HMGCR expression emerged as one of the most sensitive and dynamically regulated endpoints, albeit with substance-related patterns. BR produced strong induction, BDCM consistently suppressed expression in HepG2, MCA displayed a biphasic response with activation at low and intermediate doses followed by repression at high concentration, and DCA consistently inhibited HMGCR. These directionally divergent patterns indicate that sterol regulatory pathways represent a central node affected by DBPs and that HMGCR may serve as an early integrative marker of metabolic perturbation. The presence of non-monotonic responses—such as MCA-induced HMGCR activation at 10 nM followed by suppression at 100 µM—further supports the involvement of autoregulated, receptor-mediated pathways typical of endocrine–metabolic disruption. Intracellular lipid accumulation represented another key mechanistic outcome. All DBPs increased lipid levels with consistent concentration-dependent patterns, and in several cases, steatogenic effects were observed even at sub-cytotoxic concentrations. DCA produced the strongest lipid accumulation, reaching approximately 200% of controls in both cell lines at 100 µM, but BR, BDCM and MCA also induced significant increases at environmentally relevant or low-micromolar doses. Importantly, steatosis occurred without a parallel increase in ROS production, indicating that DBP-induced lipid accumulation is not primarily driven by oxidative stress under the present conditions. Instead, the alignment between lipid accumulation and transcriptional changes in nuclear receptors and HMGCR strongly suggests that hepatic lipid dysregulation arises from metabolic and receptor-mediated pathways rather than from generalized cellular stress.

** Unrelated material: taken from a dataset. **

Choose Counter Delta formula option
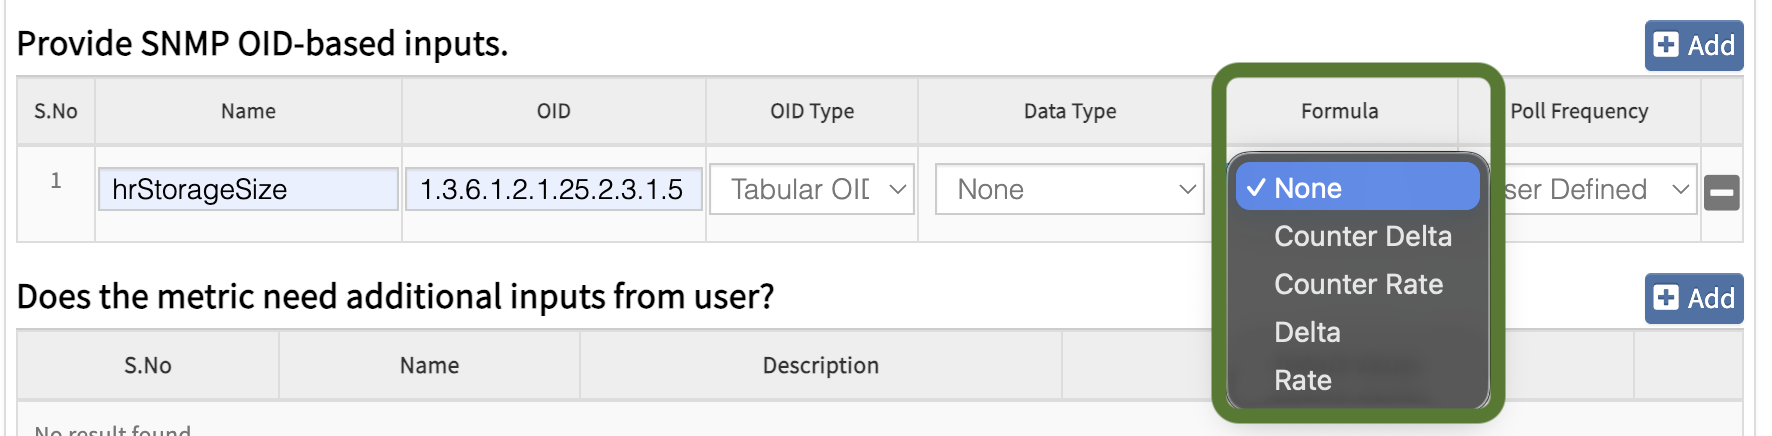 pyautogui.click(x=1362, y=236)
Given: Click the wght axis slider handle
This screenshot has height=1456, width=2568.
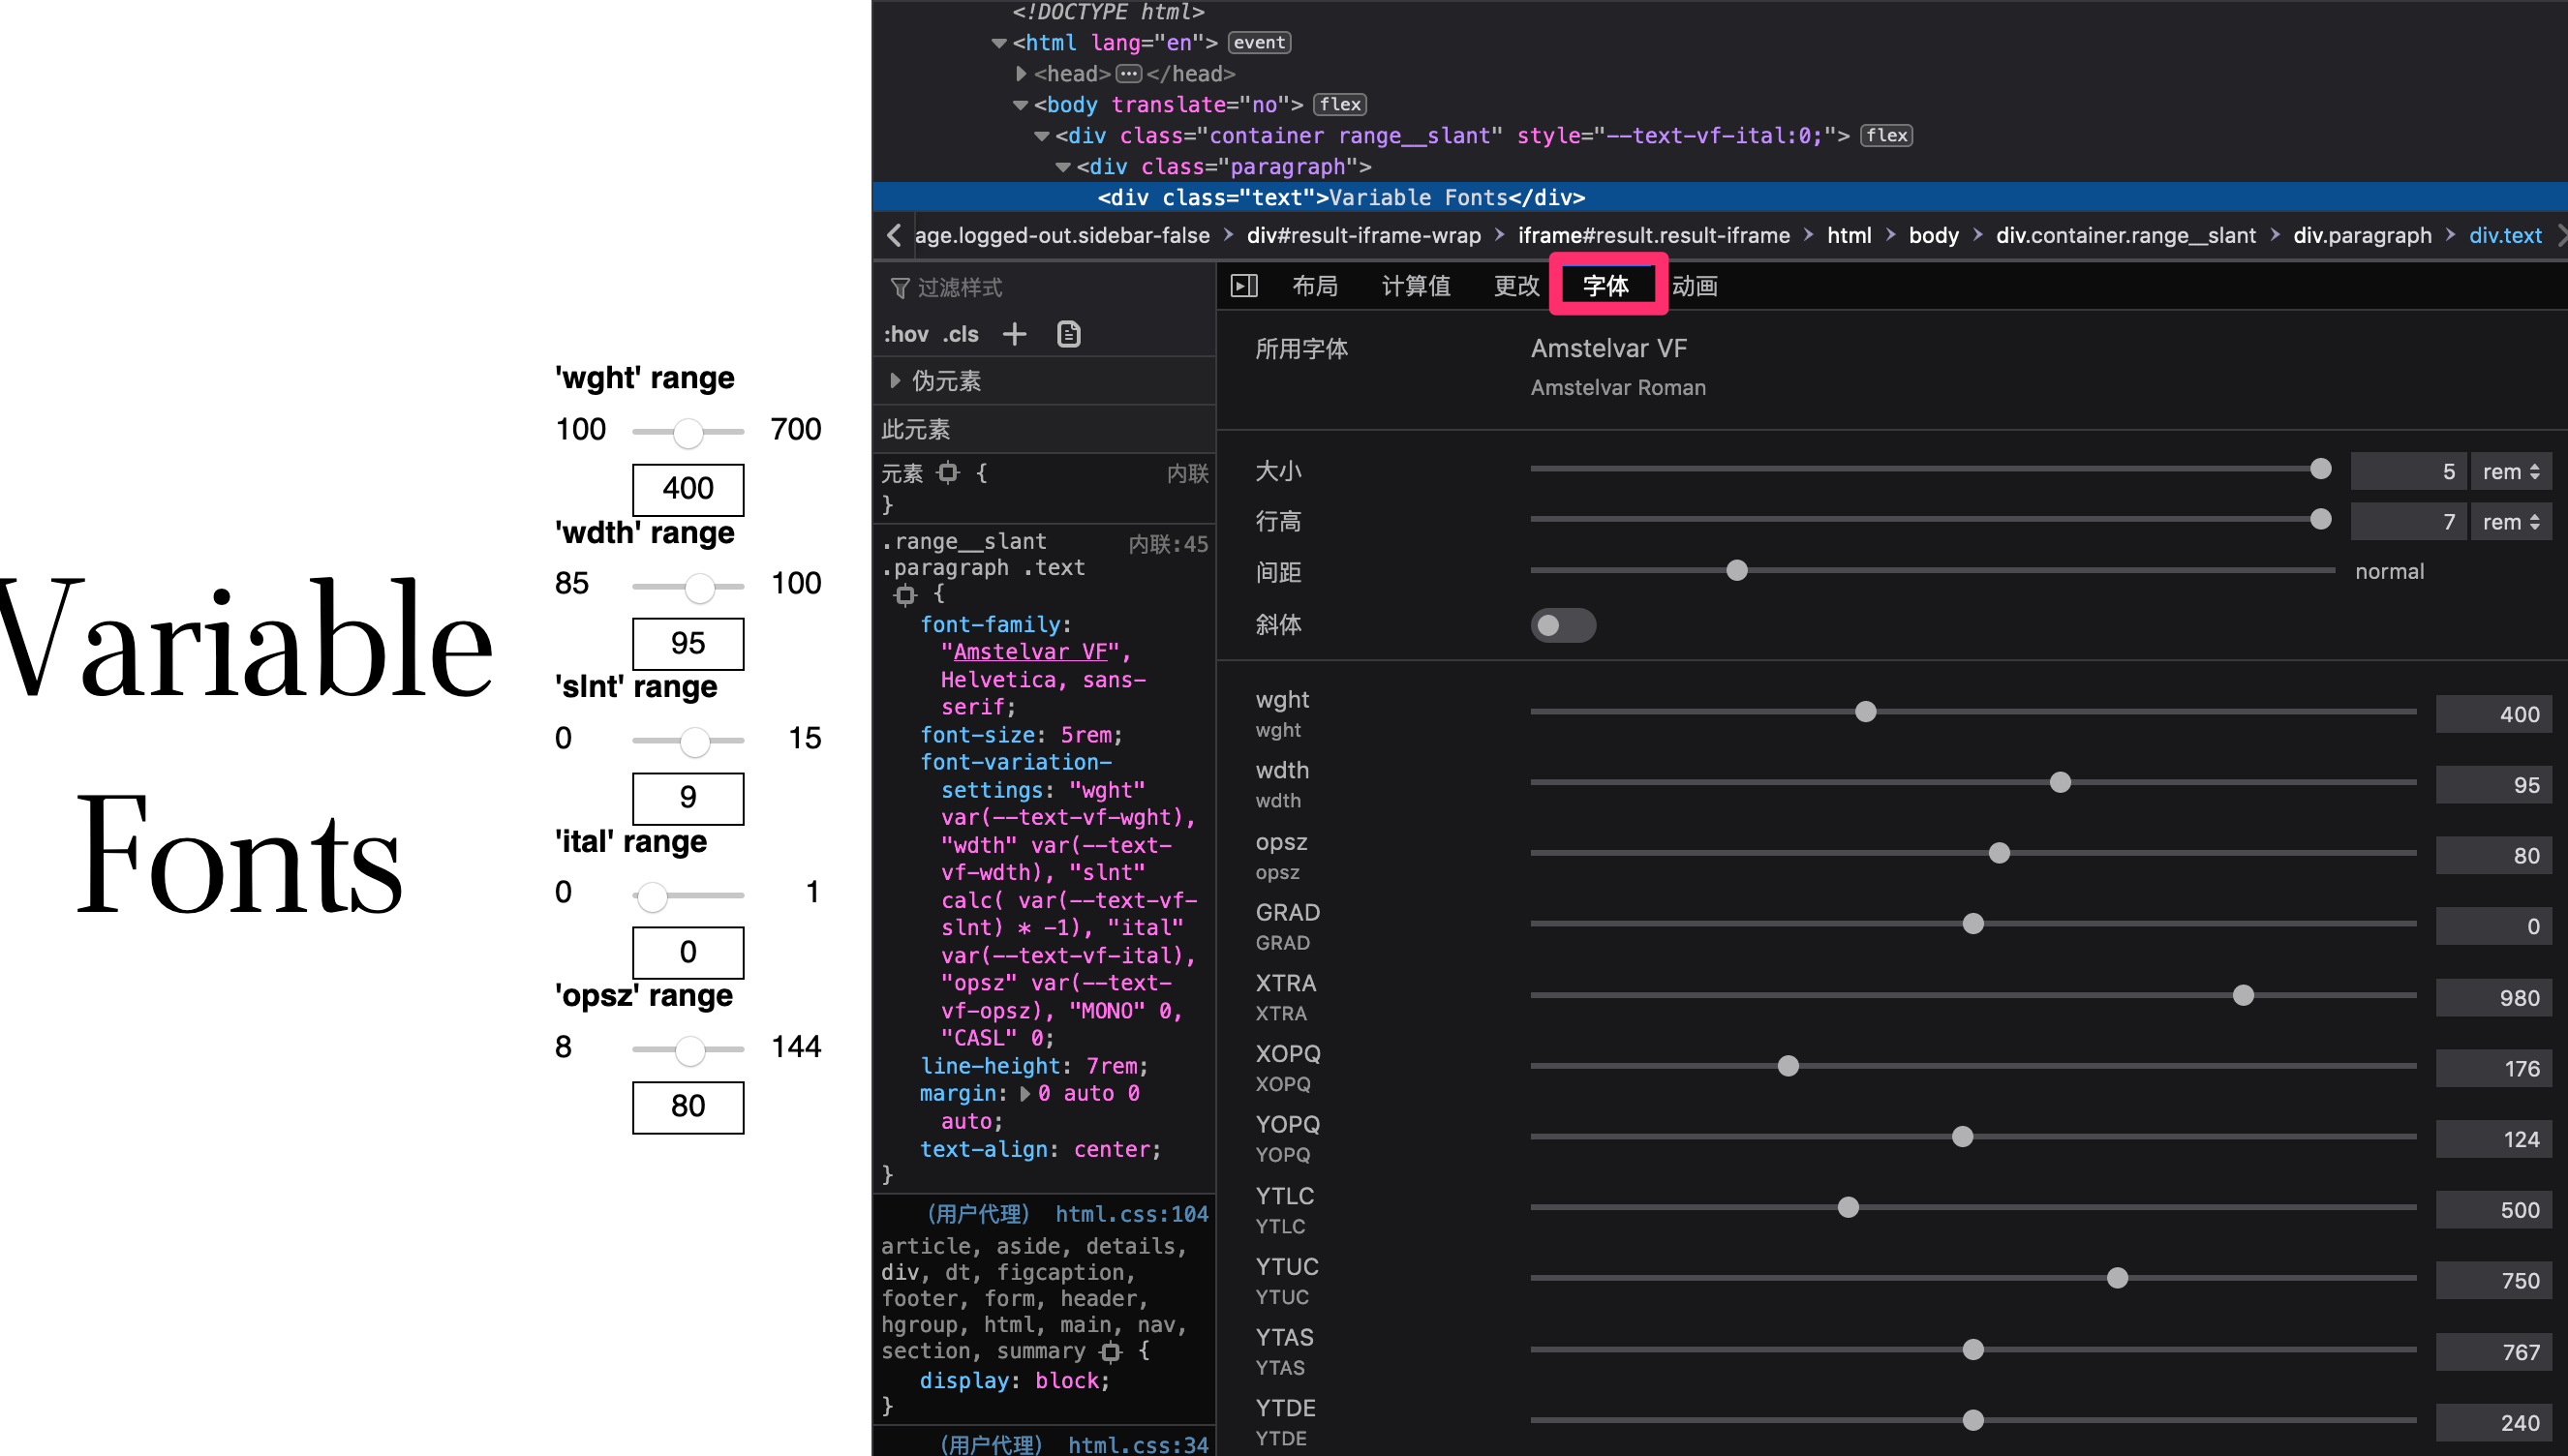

An additional aspect worth considering is the physiological specialization of hepatocytes in xenobiotic detoxification [
22,
23]. As the liver is the primary organ responsible for the biotransformation and clearance of foreign chemicals and hormones such as thyroid hormones, hepatic cells possess a highly enriched repertoire of nuclear receptors, phase I and phase II metabolizing enzymes, and lipid-handling pathways that collectively coordinate adaptive responses to external stimuli such as chemical exposures [
22,
23]. This inherent specialization can explain, at least partly, the sensitivity of hepatocyte-derived models, such as HepG2 and HUH7 cells, to the selective activation of metabolic pathways by low DBP concentrations observed in our study [
12,
21].
Moreover, hepatocytes are equipped to detect, uptake, and neutralize potentially harmful molecules, including DBPs, with the goal of limiting their systemic distribution. Such physiological functions may elicit specific transcriptional or metabolic responses that differ from those of non-hepatic cell types [
12,
22,
31]. This perspective further supports the relevance of using liver-derived cell models to investigate the early events of metabolic disruption. While we acknowledge that in vivo studies would further strengthen and expand the relevance of our findings for the assessment of risks at the organism level, the present work is a mechanistically oriented in vitro investigation consistent with the developing utilization of New Approach Methodologies (NAMs) [
17,
18,
34]. Early transcriptional and metabolic responses, such as those mediated by nuclear receptors and HMGCR, are difficult to evaluate in vivo without large-scale or invasive study designs. In this context, the exploitation of in vitro hepatic models provides a NAM for identifying early molecular and cellular events of metabolic disruption, supported by biologically plausible and robust mechanistic evidence.